The specter of Lyndon LaRouche, and his conceptual ancestors, hangs over the upcoming world proceedings, and not merely because of the 1983 Strategic Defense Initiative. The coronavirus pandemic has crashed the party. The 1974 “economic breakdown and the threat of global pandemics” forecast of LaRouche, the 1995 Ninth Forecast of LaRouche, and LaRouche’s 1999 “Storm Over Asia” presentation, are on the minds of those that may have doubted him, but cannot deny what he said. Even in the United States Congress, we now see the recognition that, yes, the worldwide nature of a pandemic demands that a Franklin Roosevelt-style approach to assisting the world, is the only realistic way to address the continued survival of the United States itself.
When Sergey Lavrov says that “I am convinced that we cannot ignore the indisputable fact that the current world system is a sum of accords by the powers of victors in World War II. And Russia will object to those who want to throw the results of this war into doubt,” the real legacy of FDR is being invoked. The post-1945 NATO alliance is rejected, and should be rejected, as a relic of a condition that ended in 1989-91. The principle of world reconstruction of independent, sovereign nation-states, instead of a return to empire, of the 1946 United Nations, as advocated by Franklin Roosevelt and advanced in part by Eleanor Roosevelt, not a post-1991, or post-September 11, 2001 “rules-based system” is the starting point, however imperfect.

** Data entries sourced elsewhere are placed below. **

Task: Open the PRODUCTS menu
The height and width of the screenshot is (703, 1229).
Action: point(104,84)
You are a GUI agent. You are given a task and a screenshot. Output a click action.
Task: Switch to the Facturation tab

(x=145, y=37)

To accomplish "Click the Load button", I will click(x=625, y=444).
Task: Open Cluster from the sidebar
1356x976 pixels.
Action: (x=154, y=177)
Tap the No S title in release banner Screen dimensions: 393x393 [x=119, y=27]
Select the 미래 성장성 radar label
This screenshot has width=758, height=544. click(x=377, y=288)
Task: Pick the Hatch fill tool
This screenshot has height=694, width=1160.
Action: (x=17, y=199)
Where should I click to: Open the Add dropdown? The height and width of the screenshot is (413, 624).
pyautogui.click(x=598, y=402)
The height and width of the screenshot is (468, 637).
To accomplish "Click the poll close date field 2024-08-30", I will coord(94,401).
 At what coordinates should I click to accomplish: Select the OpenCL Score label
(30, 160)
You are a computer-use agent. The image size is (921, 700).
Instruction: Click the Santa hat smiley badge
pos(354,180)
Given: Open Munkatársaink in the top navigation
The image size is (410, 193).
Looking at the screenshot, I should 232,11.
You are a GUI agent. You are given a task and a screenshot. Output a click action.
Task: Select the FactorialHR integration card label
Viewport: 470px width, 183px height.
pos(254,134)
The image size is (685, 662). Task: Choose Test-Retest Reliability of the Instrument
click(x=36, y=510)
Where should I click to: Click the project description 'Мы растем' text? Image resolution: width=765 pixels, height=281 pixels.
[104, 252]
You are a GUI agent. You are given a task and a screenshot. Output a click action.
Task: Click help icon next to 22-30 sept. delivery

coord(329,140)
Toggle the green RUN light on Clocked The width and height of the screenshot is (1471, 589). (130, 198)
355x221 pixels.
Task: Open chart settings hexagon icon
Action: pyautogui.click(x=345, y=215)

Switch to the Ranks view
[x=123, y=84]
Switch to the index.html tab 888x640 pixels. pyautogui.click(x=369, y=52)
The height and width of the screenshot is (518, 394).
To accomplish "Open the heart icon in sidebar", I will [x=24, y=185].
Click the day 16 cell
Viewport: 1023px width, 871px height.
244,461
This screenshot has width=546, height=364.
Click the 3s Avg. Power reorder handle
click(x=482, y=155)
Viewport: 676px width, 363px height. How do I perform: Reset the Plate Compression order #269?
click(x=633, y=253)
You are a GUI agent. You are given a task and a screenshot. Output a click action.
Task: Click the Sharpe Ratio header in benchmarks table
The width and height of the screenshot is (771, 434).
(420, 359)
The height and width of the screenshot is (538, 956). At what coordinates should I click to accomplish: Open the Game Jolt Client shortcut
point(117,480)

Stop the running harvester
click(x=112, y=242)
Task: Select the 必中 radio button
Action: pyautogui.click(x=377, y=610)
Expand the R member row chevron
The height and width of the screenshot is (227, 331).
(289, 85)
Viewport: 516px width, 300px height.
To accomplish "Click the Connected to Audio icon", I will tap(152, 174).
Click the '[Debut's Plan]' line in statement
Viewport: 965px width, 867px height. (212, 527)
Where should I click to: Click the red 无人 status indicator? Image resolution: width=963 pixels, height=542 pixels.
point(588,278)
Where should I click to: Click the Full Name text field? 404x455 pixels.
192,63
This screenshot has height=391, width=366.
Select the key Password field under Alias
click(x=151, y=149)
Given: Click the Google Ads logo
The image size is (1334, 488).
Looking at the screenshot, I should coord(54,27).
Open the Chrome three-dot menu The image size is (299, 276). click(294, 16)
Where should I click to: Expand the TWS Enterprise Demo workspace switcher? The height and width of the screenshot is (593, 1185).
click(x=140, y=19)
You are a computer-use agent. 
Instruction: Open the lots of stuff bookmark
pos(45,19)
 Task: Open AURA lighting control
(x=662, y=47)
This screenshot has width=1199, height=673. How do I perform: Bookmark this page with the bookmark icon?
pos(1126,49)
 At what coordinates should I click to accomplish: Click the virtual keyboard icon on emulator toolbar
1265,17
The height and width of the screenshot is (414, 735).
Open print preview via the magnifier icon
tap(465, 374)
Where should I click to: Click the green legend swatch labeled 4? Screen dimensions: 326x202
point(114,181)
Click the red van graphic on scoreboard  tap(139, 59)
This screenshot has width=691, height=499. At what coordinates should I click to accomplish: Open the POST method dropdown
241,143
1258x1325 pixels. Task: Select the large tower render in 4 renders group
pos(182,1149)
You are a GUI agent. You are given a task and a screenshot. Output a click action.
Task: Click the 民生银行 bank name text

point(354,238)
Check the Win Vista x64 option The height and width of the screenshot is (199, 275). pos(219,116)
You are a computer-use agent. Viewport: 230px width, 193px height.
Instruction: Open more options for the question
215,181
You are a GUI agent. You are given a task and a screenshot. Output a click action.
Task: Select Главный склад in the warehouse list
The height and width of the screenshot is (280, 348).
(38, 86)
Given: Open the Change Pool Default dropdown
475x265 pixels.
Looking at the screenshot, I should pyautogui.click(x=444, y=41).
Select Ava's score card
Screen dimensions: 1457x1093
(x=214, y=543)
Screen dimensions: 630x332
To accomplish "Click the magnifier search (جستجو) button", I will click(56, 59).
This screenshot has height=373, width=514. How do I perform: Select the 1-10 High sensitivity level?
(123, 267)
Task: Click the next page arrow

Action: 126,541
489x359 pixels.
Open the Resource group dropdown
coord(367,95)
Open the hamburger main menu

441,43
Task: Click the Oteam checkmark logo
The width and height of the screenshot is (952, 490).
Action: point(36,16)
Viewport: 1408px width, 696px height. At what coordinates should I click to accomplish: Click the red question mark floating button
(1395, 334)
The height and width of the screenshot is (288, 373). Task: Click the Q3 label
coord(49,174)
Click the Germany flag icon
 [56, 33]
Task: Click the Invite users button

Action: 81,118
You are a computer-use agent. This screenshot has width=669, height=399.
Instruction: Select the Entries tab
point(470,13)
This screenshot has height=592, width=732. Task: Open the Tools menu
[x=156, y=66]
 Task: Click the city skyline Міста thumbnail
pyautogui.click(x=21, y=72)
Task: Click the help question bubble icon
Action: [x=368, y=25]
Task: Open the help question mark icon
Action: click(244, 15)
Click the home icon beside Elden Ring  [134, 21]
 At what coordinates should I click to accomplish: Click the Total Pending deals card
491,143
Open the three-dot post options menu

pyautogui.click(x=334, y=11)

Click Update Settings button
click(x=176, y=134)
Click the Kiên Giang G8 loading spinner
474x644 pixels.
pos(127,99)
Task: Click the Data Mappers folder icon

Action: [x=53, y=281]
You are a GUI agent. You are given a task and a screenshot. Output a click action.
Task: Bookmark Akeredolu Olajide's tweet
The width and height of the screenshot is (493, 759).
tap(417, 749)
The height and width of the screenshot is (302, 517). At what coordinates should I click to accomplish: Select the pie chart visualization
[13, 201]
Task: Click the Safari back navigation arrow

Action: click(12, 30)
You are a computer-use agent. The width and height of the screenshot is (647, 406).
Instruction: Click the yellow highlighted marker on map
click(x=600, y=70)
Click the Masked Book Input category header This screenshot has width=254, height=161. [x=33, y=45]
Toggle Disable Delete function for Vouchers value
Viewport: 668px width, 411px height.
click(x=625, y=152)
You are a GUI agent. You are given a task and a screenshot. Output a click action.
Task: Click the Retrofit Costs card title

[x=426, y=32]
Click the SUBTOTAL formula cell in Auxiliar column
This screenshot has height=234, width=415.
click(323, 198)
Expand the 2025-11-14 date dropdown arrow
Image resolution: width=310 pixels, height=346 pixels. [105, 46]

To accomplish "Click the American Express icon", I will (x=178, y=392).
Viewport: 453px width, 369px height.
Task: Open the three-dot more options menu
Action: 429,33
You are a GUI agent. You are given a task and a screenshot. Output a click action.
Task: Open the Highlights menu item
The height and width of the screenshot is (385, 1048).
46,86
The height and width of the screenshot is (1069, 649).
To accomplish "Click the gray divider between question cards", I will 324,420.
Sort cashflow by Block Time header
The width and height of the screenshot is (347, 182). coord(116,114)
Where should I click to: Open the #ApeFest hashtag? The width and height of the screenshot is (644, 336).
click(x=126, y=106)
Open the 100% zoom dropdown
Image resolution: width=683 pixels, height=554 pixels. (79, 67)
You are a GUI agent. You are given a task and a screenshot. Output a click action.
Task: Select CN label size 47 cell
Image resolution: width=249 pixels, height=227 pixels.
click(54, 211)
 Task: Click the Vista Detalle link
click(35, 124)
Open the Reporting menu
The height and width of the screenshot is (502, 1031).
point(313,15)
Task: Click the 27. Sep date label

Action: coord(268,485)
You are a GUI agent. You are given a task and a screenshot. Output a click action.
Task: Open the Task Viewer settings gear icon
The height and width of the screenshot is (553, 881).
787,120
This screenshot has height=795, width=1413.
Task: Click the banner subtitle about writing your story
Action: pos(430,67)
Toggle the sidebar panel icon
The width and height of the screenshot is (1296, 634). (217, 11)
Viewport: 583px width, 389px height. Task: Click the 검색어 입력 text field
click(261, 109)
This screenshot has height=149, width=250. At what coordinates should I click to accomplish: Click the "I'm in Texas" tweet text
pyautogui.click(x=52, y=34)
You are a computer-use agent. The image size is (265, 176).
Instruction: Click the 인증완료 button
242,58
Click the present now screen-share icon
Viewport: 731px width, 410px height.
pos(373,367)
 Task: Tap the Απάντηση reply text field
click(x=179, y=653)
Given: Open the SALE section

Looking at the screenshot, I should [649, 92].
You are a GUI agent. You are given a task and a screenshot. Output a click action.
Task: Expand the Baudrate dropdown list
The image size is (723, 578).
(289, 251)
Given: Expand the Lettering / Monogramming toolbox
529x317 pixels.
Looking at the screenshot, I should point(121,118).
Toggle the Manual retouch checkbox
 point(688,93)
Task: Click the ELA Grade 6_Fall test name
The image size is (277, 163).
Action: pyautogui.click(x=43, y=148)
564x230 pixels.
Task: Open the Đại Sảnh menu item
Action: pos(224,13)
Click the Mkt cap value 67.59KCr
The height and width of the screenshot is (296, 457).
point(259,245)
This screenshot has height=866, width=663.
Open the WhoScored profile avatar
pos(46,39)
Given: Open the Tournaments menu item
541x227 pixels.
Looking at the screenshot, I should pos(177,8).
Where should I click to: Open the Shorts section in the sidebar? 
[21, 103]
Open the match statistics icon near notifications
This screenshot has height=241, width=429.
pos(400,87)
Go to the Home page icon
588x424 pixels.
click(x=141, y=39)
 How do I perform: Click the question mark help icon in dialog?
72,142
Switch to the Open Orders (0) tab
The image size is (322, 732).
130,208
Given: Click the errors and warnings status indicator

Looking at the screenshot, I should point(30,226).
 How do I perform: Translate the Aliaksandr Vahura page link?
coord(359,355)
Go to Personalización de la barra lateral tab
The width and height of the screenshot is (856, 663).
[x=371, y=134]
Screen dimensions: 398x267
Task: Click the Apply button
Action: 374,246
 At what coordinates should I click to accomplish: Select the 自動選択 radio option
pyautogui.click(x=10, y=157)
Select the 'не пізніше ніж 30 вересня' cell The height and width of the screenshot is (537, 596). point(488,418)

“We have neither an inferiority complex nor a superiority complex on the global political scene,” Lavrov stated. “However, we are always ready to render assistance to those who need it. This is our historic mission, and it is rooted in centuries of our history.” Russia is prepared in leadership, history and intent, to do good. China has transformed itself in the past half-century to do good, as the improved lives and circumstances of 800 million people in China attest. Like Lyndon LaRouche, Cotton Mather’s more than 450 books and pamphlets were written for those that wished to do good. Today, as that summit process begins, let it be our mission to, by referring to the deeper history of these Leibnizian principles in the practice of statecraft, and particularly as expressed in the documents and books of Lyndon LaRouche, point to the true domain within which the conception expressed by Vladimir Putin, and demonstrated by the Belt and Road Initiative, dwells—the realm of the coincidence of opposites, not geopolitics.